Idumea o Edom es un antiguo grupo tribal del sur de Palestina, que la propia Biblia relaciona con Israel, como descendientes de Edom, hijo de Esaú, el hermano (y rival) de Jacob (ver Gn 25,21-34 y Gn 27). En el segundo milenio a.C. era un grupo nómade, sin embargo fueron sedentarizándose, y aprovechando el control de algunas rutas comerciales, creciendo y estabilizándose como estado. Prosperaron a la sombra del control asirio de la región. Su capital era Bosrá, mencionada también en el A.T.
La Idumea de época neotestamentaria no corresponde exactamente a la Edom del Antiguo Testamento: Edom estaba al sur del mar Muerto, mientras que Idumea se extendía más hacia el oeste, y en tiempos ya de Herodes, su territorio había quedado recortado por la presión de los reinos nabateos.
Como todos los pueblos de la región (incluyendo Judá), cae bajo el control de las sucesivas potencias que dominan el territorio: Asiria, Babilonia, Persia, Grecia, Roma.
En el breve período de semiindependencia judía, bajo Juan Hircano, en el 129 a.C., Idumea fue incorporada al reino de Judá, y sometida a un proceso de judaización forzosa, al punto que el propio Herodes El grande era en realidad idumeo, no judío, de origen. Pero eso no impide que para Israel, Idumea representara siempre al "enemigo en casa"; se recordaban las colaboraciones de Edom con la destrucción de Jerusalén a manos de Babilonia (cfr.

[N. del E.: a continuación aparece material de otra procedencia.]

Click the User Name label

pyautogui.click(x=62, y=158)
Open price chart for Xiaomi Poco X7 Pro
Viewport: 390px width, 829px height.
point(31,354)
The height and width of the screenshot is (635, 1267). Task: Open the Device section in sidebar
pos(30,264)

S 137,7) e Isaías llega a decir que son "el pueblo del anatema" de Yahvé, algo así como esencialmente irredimibles (cfr. Is. 34).

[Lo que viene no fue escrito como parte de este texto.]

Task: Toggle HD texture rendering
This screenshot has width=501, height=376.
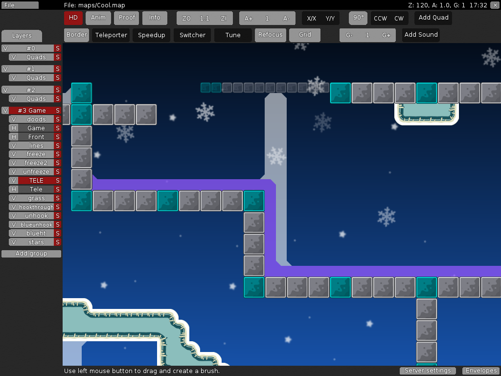Action: pos(73,18)
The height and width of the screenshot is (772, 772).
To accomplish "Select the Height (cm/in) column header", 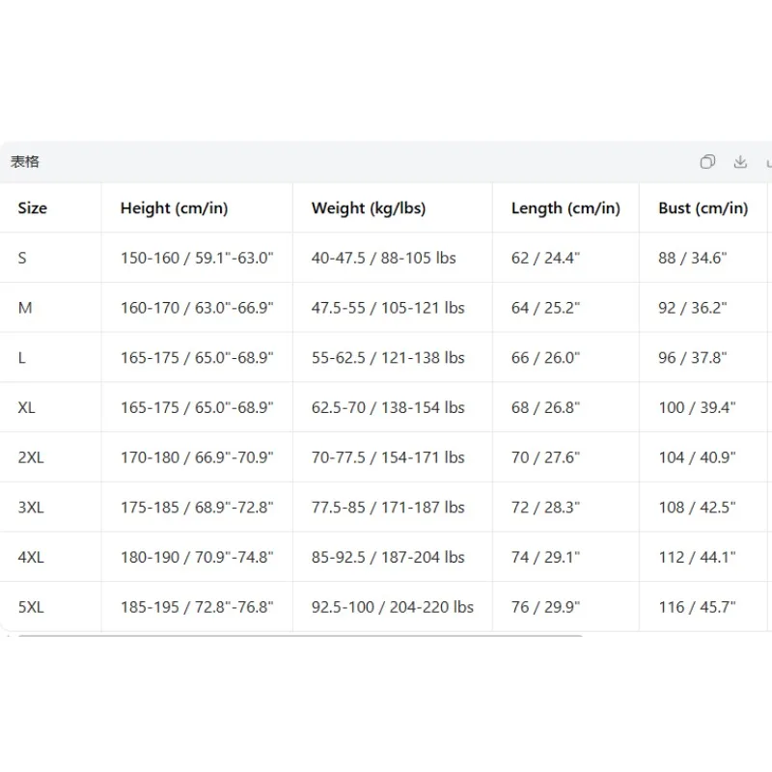I will [x=175, y=208].
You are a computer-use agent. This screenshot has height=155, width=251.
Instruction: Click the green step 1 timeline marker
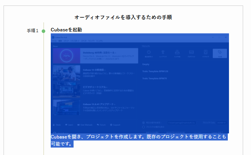(43, 31)
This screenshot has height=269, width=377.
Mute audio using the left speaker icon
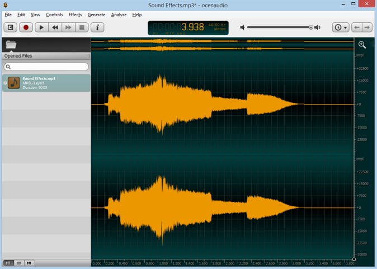(243, 27)
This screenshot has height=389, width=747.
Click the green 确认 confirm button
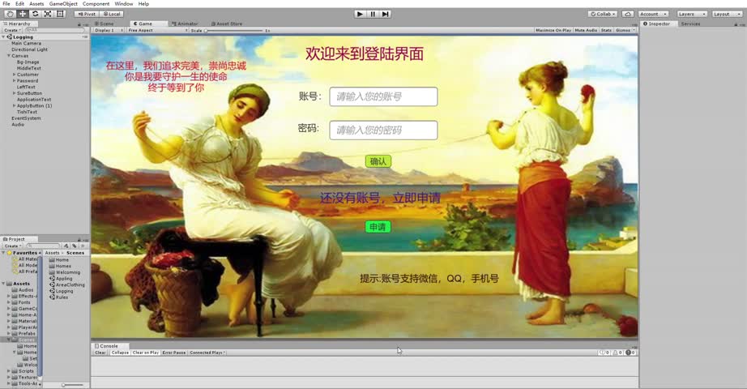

La mención en este sumario de actuación de Jesús que trae Marcos en Mc 3,7-12 es algo inesperada, ya que el nombre de Idumea no aparece en ningún otro sitio del NT, y no pertenece a los sitios que la memoria cristiana asocia a la predicación de Jesús, ni siquiera como sitios alejados (como Tiro o Sidón). Podría ser que quisiera representar la llegada de Jesús incluso a los irredentos (¿pero por qué no menciona a Samaría, mucho más notoriamente irredenta?), o mostrar el alcance universal de la predicación de Jesús (Gnilka), o incluso mostrar comparativamente cuánto supera Jesús a Juan Bautista, teniendo presente que en el único sumario de actuación de este último (Mc 1,5) sólo se mencionaba a Judea y Jerusalén.